What Counts as a Caterpillar?
A caterpillar happens when a struck ball contacts the top of the net and rolls along the tape/cord before falling to one side. It can occur on dinks, drives, drops and even on the serve.
Is It Legal? (Short answer: yes.)
- Live ball: If the ball hits the net/tape and lands in, the rally continues. That’s true on any shot, including the serve (there’s no “let” serve in modern rules).
- Falls back to the striker’s side: The striker loses the rally. The ball never crossed.
- Touching the net: If a player’s paddle, body, or clothing touches the net at any time during the rally, it’s a fault.
- Reaching over: You may follow through across the plane of the net after contacting the ball on your side. You may reach over to hit only in specific situations (e.g., a ball that has already crossed to your side then spins back). Do not touch the net or your opponent’s court.
How to Defend a Caterpillar (when it drops on your side)
A caterpillar creates unpredictable drop angles and speeds. Your job: stabilize and neutralize.
- Split-step, eyes low: Stay balanced and ready to move forward or laterally.
- Soft hands win: Use a loose grip (3–4/10 pressure) to absorb energy and reset softly into the kitchen.
- Let it fall: Don’t stab at the ball above the net. Let it drop below net height, then lift it back low and soft.
- Aim high middle: Reset to the middle of the kitchen—highest part of the net, best margin.
- Recover together (doubles): If your partner moves for the ball, you close the middle.
Turning Chaos into Chance (when it tumbles over to their side)
If your shot caterpillars over the net:
- Close the line: Take a small step in as they scramble; be ready for a desperate pop-up.
- Cover the middle: Many emergencies reply leak middle, park your paddle there.
- Don’t overswing: Expect a soft, late contact from your opponent, finish with placement, not power.
Can You “Create” a Caterpillar on Purpose?
Not reliably. Intentionally aiming for the tape is a low-percentage play. What you can do is play low with margin to the top of the net, which naturally increases tape grazes:
- Roll dinks/drops that travel net-high with soft topspin.
- Third-shot drops that arc with enough depth to clear by an inch or two.
- Angles that skim the highest part of the net (middle) with safe shape.
Common Mistakes to Avoid
- Reaching into the net: Lunging forward and touching the net—automatic fault.
- Panic swing: Stabbing hard and popping it up; soften and reset instead.
- Late call on serve: On a caterpillar serve that lands in, play on. There’s no let.
- Over-aiming for the tape: It tanks consistency; build a net-high margin instead.
Quick Caterpillar Drills
- Tape ribbon drill: Tie a ribbon atop the net; practice dinks/drops that barely clear it for feel and margin.

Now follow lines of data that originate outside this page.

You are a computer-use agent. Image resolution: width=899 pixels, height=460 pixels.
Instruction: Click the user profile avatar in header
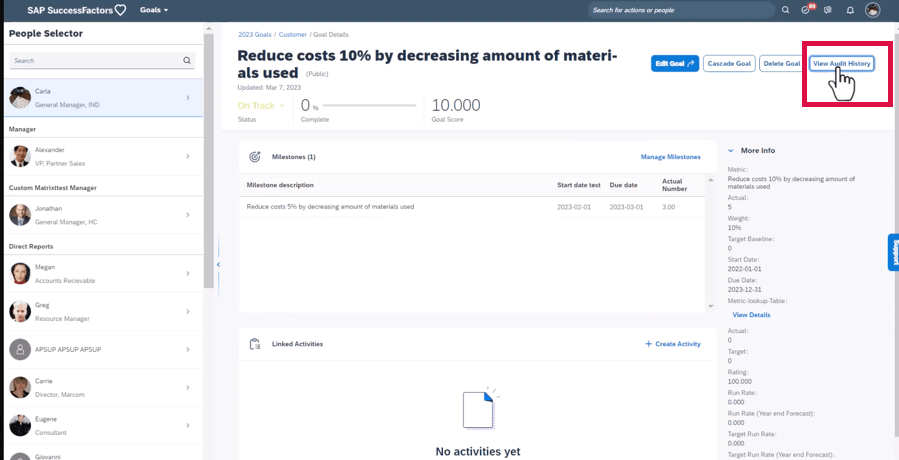(x=873, y=10)
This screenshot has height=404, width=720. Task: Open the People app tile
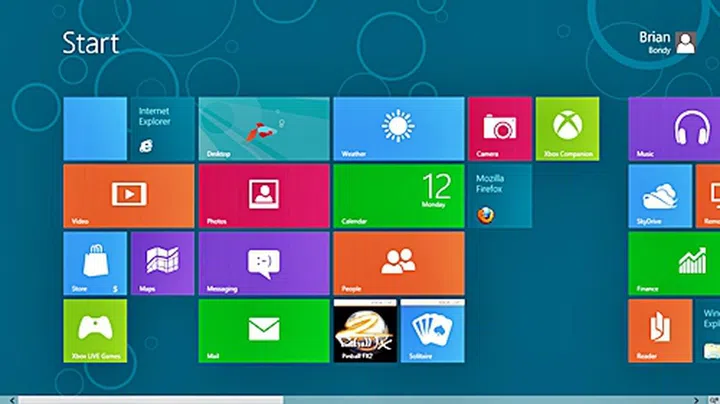click(398, 263)
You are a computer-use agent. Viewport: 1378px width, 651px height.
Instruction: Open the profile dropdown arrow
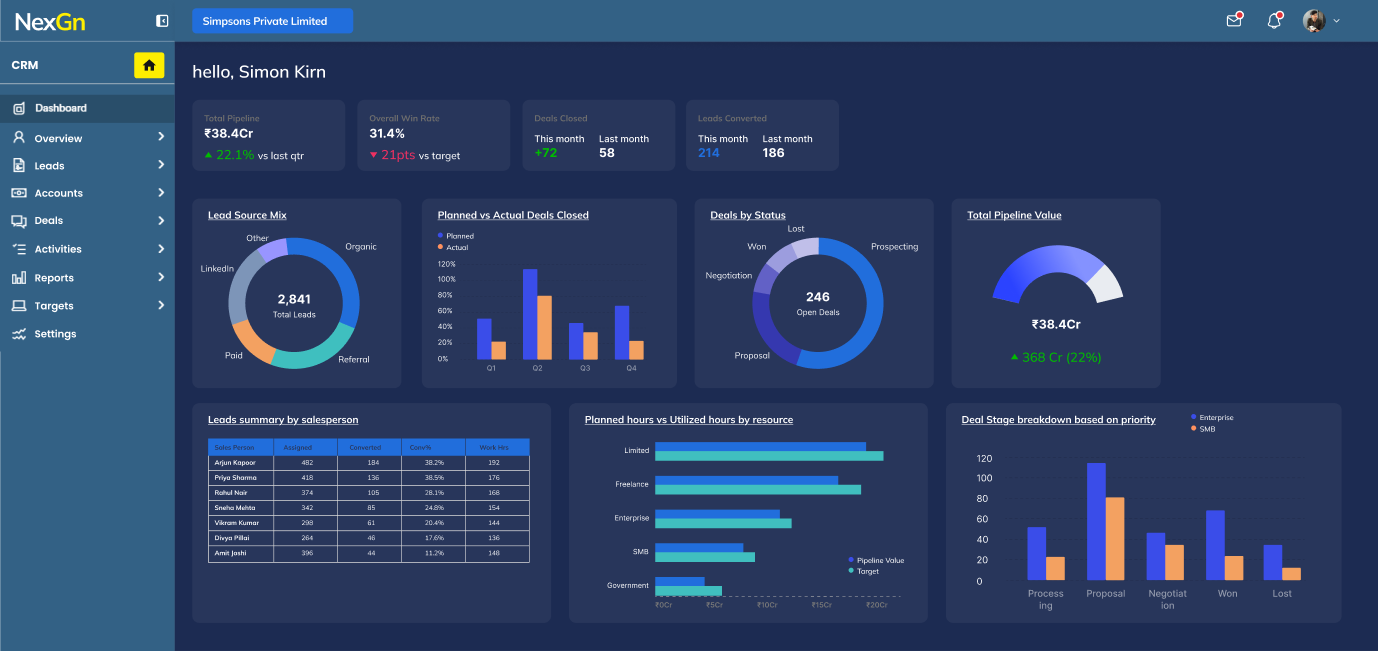(x=1337, y=21)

- Soft-hand resets: Partner feeds low, spinny balls just over the net. You absorb and drop to the kitchen middle.
- Scramble recoveries: Partner intentionally clips the tape from midcourt. You read, reset, recover together.
Etiquette Tip
If you get a caterpillar winner, a quick “sorry” and a smile goes a long way. It’s part of the game, but everyone appreciates the nod.
Game Point
A caterpillar is pickleball’s little wildcard—legal, unpredictable, and momentum-shifting. Stay balanced, soften your hands, and make the next ball playable. Handle the chaos better than your opponent, and you’ll win more of these knife-edge rallies.
See you on the courts!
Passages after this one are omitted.